(Dataset entries)
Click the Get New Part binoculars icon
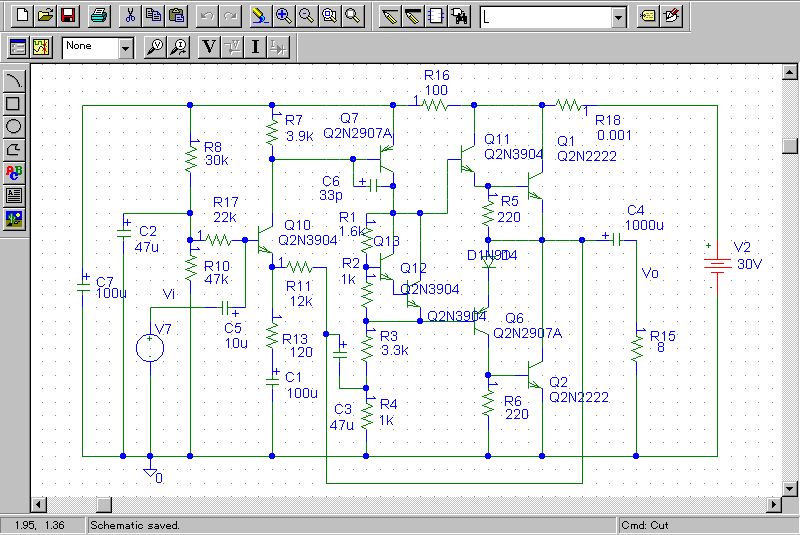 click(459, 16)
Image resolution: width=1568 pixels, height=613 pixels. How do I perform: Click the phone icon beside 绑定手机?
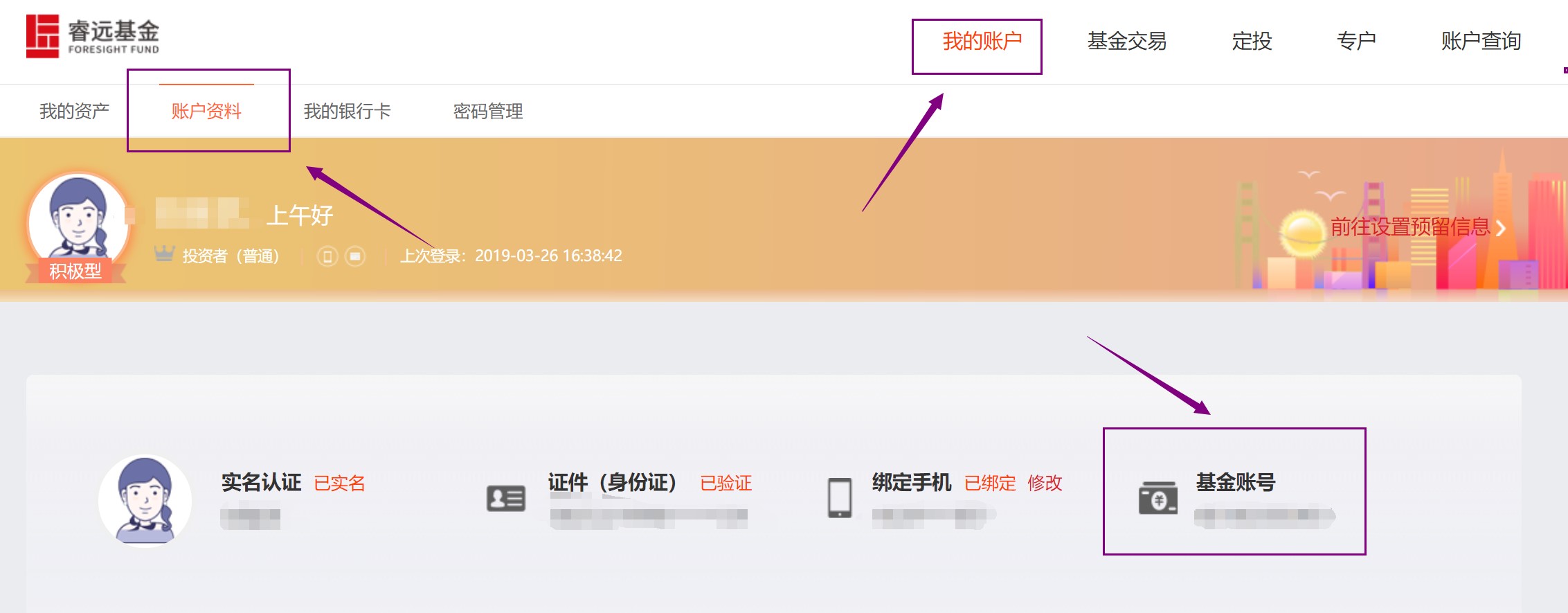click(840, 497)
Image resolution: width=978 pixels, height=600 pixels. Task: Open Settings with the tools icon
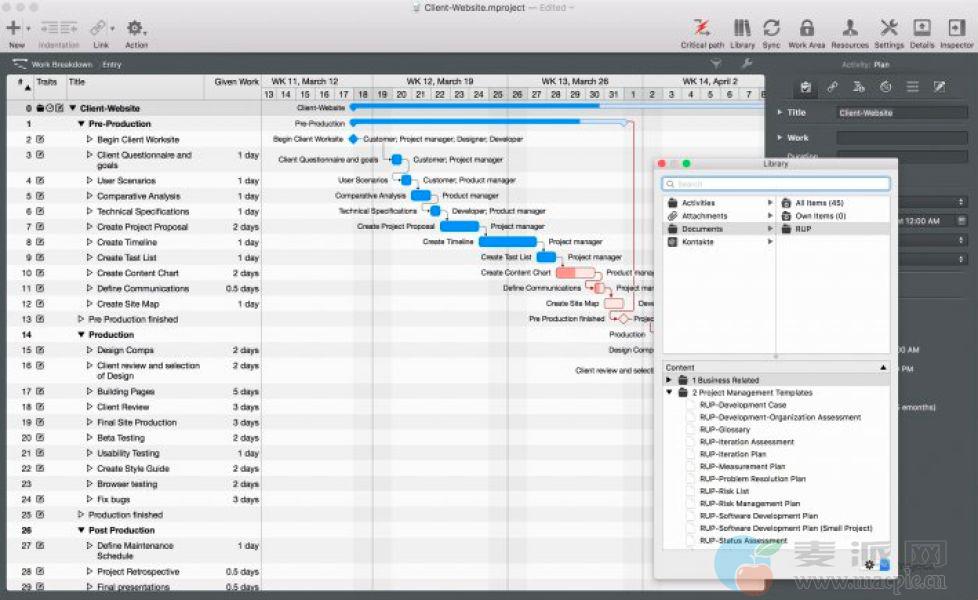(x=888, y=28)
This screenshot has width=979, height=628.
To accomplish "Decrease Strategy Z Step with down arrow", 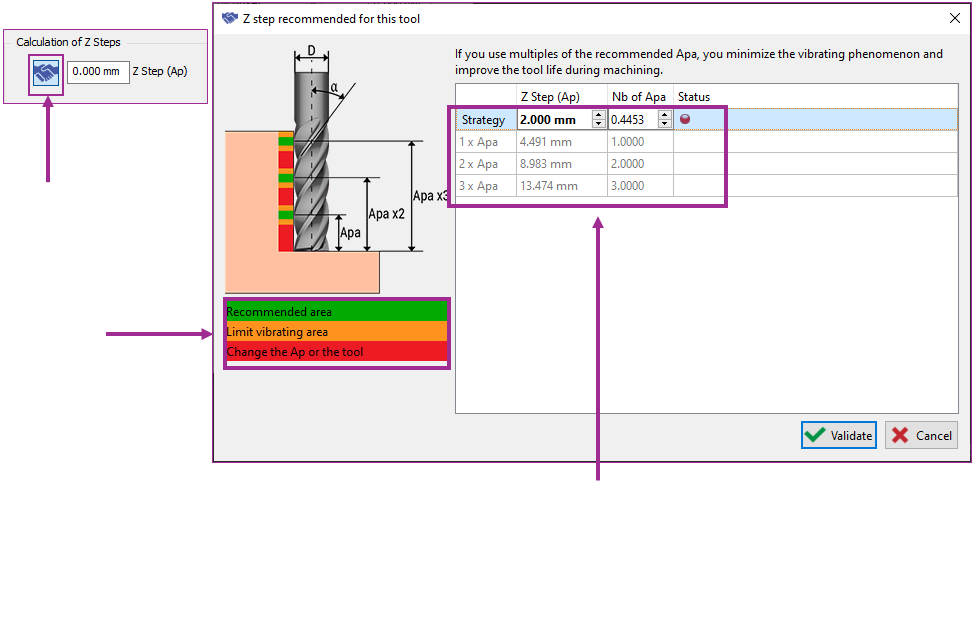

- _Directions for this task_: Above are the records; copy every one of them exactly and omit the images.

- _Completed task_:
Click the Get New Part binoculars icon
 click(459, 16)
Image resolution: width=1568 pixels, height=613 pixels. How do I perform: Click the phone icon beside 绑定手机?
click(840, 497)
Image resolution: width=978 pixels, height=600 pixels. Task: Open Settings with the tools icon
(x=888, y=28)
This screenshot has width=979, height=628.
To accomplish "Decrease Strategy Z Step with down arrow", 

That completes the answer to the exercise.